Andie McDowall, founder of Dahlia Beach, tells us her story, and shares her top tips for growing first-class dahlias.
I escaped to the Cotswold borders with my family in 2013 in search of a better life. I’ve always had a huge passion for gardening and my stone courtyard in Brixton wasn’t cutting it. During lockdown, I set myself the challenge of creating a huge new flower bed from scratch and opened my garden to raise money for the National Garden Scheme. I spent time researching a carefully curated selection of dahlias that I would grow from scratch. The result was outstanding – I couldn’t believe I had created such a thriving display in such a short time.
I launched my website Dahlia Beach, selling tubers to other flower lovers online. The first collection sold out in 2 months! Selling tubers is seasonal, so I opened a PYO Flower Farm at Millets Farm in Oxfordshire, so more people could enjoy my dahlias. Now we are open from August until November, seven days a week, for people wanting to pick their own dahlias. We run workshops on growing and arranging your dahlias – they are very popular!
For me, the best thing about dahlias is that they come in so many different colours and varieties, from daisy-looking, open faced flowers to giant dinner plate flowers the size of your head. They are ‘cut and come again’ flowers which means the more flower you pick, the more the plant produces. They’re also perennial, so they’ll come back every year so long as you mulch them or lift them in the winter. And they are fast growing – the tuber doubles in size year on year.
For large gardens, I would go for a mixed planting scheme which includes dinner plates such as Babylon Bronze and Labyrinth, balls such as Jowey Nickey and Linda’s Baby and pom poms such as Burlesca and Franz Kafka.
If you have a small garden, try single varieties such a Bishops of Dover, Senior’s Hope and Waltzing Matilda. They don’t grow too tall and are great for pollinators.
All dahlias grow well in pots so long as they have good soil and good drainage. I love the waterlily varieties such as Rancho and Evannah as they have lovely long slim stems and grow to over 1m in their first year.
I’m definitely a peach, apricot and orange kind of girl. I tend to stay away from reds or yellows but I’m leaning towards lemon this year after falling in love with Wine Eyed Jill on my shopping trip to Holland.
I love experimenting with colour and picking out small details in one flower to match another. In November I will be launching 6 new collections which I am really excited about. My main problem is that I love them all, and despite planting 14,000 tubers this year, I still get FOMO that there are ones that I don’t have. I have fallen in love with Strawberry Cream this year because every flower has a different amount of white and pink, and I love Café au Lait Royal – a pink twist on the popular cream dinner plate. You can never have too many dahlias!

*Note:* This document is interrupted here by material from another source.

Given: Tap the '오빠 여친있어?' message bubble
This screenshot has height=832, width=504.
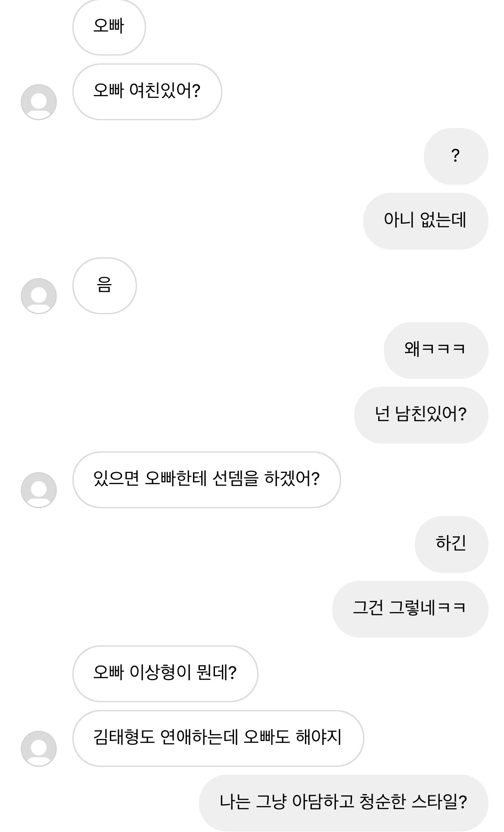Looking at the screenshot, I should [x=147, y=91].
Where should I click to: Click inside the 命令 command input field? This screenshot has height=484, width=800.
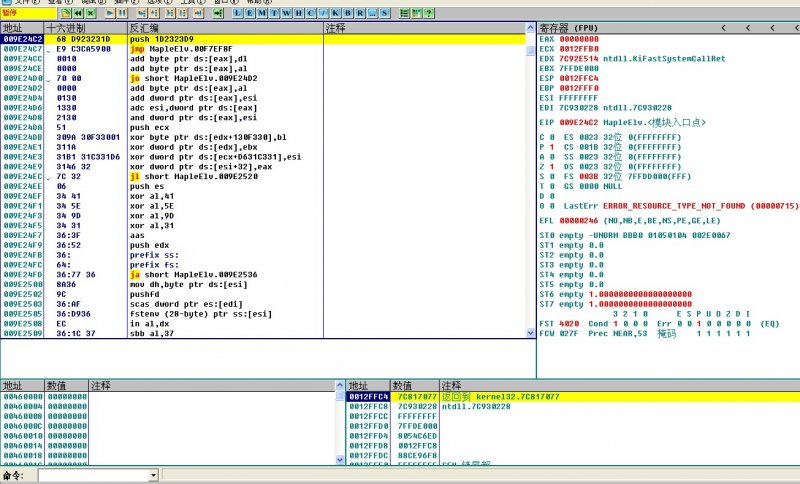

My top tips for looking after dahlias are:
- Don’t start them too early as dahlias originate from Mexico and don’t like cold, wet weather conditions. April in the greenhouse is fine, or just put them straight into the ground in May and they’re flower from August until the first frost.
- Make sure you remember which tuber is which, and plant them with the tallest variety at the back of the border.
- Be very wary of slugs and snails as they will decimate your dahlia bed overnight. I can highly recommend using nematodes and beer traps to keep the beasties away. Make sure you check on them regularly.
- Don’t overwater them!
- Pinch them out – by removing the top of the centre stem when there are 3 or 4 pairs of leaves, you’ll encourage the plant to produce more stems and therefore more flowers.
- I would leave the tubers in the ground over the winter and cover them with a thick layer of compost to protect them from the frost – unless you live on clay soil, in which case, definitely lift them. This is because if your soil gets particularly wet over the winter, the tubers will rot if they are left sitting in water or get frosted.
- Lift them after the first frost when the flowers have all gone black and cut back the stems.
- Leave them upside down in a shed or greenhouse for 2 weeks to totally dry out and then pack in crates or boxes with straw or saw dust, somewhere dry, until spring.